This discussion has been locked.
You can no longer post new replies to this discussion. If you have a question you can start a new discussion

nRF5 SDK for Mesh: How to reset a Bluetooth Mesh node?

Dear Nordic experts,
 
This short code snippet is supposed to reset (unprovision) a Bluetooth Mesh node and reboot it (nRF5 SDK for Mesh 5.0.0):
 

void node_reset(void)
{
    __LOG(LOG_SRC_APP, LOG_LEVEL_INFO, " >>>>> Resetting node <<<<< \n");
    if (mesh_stack_is_device_provisioned()) {
        mesh_stack_config_clear();   
        mesh_stack_device_reset();
    }
 
    schedule_reboot();  // just waits for 2 seconds before calling sd_nvic_SystemReset(); to reboot the node.
} 

 
node_reset() is called at the main() loop once an input pin is set. At the time it is called, the (custom/vendor) model is still operating. The problem is, that mesh_stack_config_clear() ends up in app_error_fault_handler().  
 
The following is printed at the debug terminal in SES:
 
<t:    2006463>, main.c,  252,  >>>>> Resetting node <<<<<  
<t:    2006553>, main.c,  213, Mesh event: NRF_MESH_EVT_CONFIG_STABLE
<t:    2006556>, main.c,  217, Mesh event: NRF_MESH_EVT_FLASH_STABLE
<t:    2006559>, main.c,  217, Mesh event: NRF_MESH_EVT_FLASH_STABLE
<t:    2006650>, main.c,  213, Mesh event: NRF_MESH_EVT_CONFIG_STABLE
<t:    2006653>, main.c,  217, Mesh event: NRF_MESH_EVT_FLASH_STABLE
<t:    2006656>, main.c,  217, Mesh event: NRF_MESH_EVT_FLASH_STABLE
<t:    2006747>, main.c,  213, Mesh event: NRF_MESH_EVT_CONFIG_STABLE
<t:    2006750>, main.c,  217, Mesh event: NRF_MESH_EVT_FLASH_STABLE
<t:    2006753>, main.c,  217, Mesh event: NRF_MESH_EVT_FLASH_STABLE
<t:    2006844>, main.c,  213, Mesh event: NRF_MESH_EVT_CONFIG_STABLE
<t:    2006847>, main.c,  217, Mesh event: NRF_MESH_EVT_FLASH_STABLE
<t:    2006850>, main.c,  217, Mesh event: NRF_MESH_EVT_FLASH_STABLE
<t:    2006869>, app_error_weak.c,  105, Mesh assert at 0x0002E65E (:0) 

 
And the stacktrace looks like this:
 
app_error_fault_handler()
mesh_assertion_handler()
backend_evt_handler()
write_complete_cb()
process_action_queue()
send_end_events()
bearer_event_handler()
bearer_event_flag_set()
mesh_config_backend_record_write()
dirty_entries_process()
mesh_config_entry_set()
seqnum_block_allocate()
mesh_stack_config_clear()
node_reset()
main() 

 
The questions now are:  
What's causing this issue? Or: How do you reset/unprovision and reboot a mesh node in nRF5 SDK for Mesh 5.0.0?  
 
Your help is very much appreciated,
Thank you,
Michael.

Parents
  • Hi Mike, 

    I would suggest mesh_stack_config_clear() instead of calling mesh_config_clear() 

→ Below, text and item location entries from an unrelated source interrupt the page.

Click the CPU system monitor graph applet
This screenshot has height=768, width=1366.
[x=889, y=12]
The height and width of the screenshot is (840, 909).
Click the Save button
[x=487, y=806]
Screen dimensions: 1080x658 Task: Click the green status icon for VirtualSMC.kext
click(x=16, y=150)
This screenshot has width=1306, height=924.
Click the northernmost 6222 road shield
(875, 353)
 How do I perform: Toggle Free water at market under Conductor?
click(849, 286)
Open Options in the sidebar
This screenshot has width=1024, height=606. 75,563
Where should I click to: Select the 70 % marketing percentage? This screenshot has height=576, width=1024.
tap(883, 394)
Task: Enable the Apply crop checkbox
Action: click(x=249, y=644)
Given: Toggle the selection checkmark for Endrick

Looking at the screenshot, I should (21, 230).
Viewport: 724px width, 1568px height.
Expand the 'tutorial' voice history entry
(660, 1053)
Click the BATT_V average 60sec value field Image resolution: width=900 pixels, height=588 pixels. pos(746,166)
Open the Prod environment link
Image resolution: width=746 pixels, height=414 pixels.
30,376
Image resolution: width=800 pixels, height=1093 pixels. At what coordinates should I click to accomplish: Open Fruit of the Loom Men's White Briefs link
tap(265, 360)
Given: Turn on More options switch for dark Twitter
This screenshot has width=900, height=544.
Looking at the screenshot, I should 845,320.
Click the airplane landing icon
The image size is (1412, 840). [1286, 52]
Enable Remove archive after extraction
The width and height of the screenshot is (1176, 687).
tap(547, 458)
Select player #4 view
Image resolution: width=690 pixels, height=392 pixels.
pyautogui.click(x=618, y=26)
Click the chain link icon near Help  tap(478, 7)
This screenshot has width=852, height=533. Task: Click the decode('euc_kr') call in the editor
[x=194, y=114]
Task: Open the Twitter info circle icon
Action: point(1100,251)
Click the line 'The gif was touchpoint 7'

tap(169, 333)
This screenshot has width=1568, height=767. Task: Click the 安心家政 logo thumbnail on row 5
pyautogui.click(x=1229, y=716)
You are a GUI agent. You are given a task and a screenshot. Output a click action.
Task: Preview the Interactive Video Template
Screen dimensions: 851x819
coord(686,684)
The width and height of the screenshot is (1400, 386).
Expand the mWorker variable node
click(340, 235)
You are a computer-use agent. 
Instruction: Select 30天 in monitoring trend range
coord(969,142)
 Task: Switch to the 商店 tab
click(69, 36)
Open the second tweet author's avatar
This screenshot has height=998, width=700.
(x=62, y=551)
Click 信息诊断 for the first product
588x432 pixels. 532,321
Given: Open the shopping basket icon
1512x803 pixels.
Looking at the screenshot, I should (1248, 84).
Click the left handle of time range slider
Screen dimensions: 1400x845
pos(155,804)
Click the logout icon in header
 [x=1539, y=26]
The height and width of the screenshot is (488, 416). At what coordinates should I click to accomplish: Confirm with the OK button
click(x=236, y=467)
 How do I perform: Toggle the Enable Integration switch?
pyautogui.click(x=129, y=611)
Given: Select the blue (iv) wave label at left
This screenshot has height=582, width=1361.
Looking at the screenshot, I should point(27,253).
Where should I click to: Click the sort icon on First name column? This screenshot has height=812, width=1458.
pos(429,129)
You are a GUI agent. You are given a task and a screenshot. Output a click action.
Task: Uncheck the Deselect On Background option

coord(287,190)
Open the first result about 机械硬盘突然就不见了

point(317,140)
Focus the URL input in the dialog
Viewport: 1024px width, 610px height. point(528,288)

    Can you reproduce the issue using one of our example ? For example the light switch server ? We do have the functionality that if you press button 4 it will clear the setting and reset the node. Please check the node_reset() function in main.c 

    Also, as I can see in the code how the config server handle node reset command from the client (check handle_node_reset() ). It will go through the following stages: 
    typedef enum
    {
    NODE_RESET_IDLE,
    NODE_RESET_PENDING,
    #if MESH_FEATURE_GATT_PROXY_ENABLED
    NODE_RESET_PENDING_PROXY,
    #endif /* MESH_FEATURE_GATT_PROXY_ENABLED */
    NODE_RESET_FLASHING,
    } node_reset_state_t;

    So if the flash module is busy it will stay in pending state(NODE_RESET_FLASHING) and wait for NRF_MESH_EVT_FLASH_STABLE event before it continue to the node reset process. 

  • Hi Hung,
     
    Thanks for your help. Just a quick question:  
    Imagine a simple custom node, containing a single element with a single instance of a proprietary/vendor model plus a configuration server and health server instance.
     
    Whats the recommend api to store a few hundred bytes of model related data in flash?
    model_config_file_xxx(), mesh_config_entry_xxx() flesh_manager_xxx()? Or something else?
     
    Are the model_config_file_xxx() api calls needed for vendor (i.e. non standard/generic) models? Would it be safe to omit those calls?  (please note: config and health server are running as well.)
    Right now, I'm using the mesh_config_entry_xxx() api - which works quite well, except the previously mention fault triggered by mesh_stack_config_clear(), which makes me think that I'm most likely using the wrong api for the job...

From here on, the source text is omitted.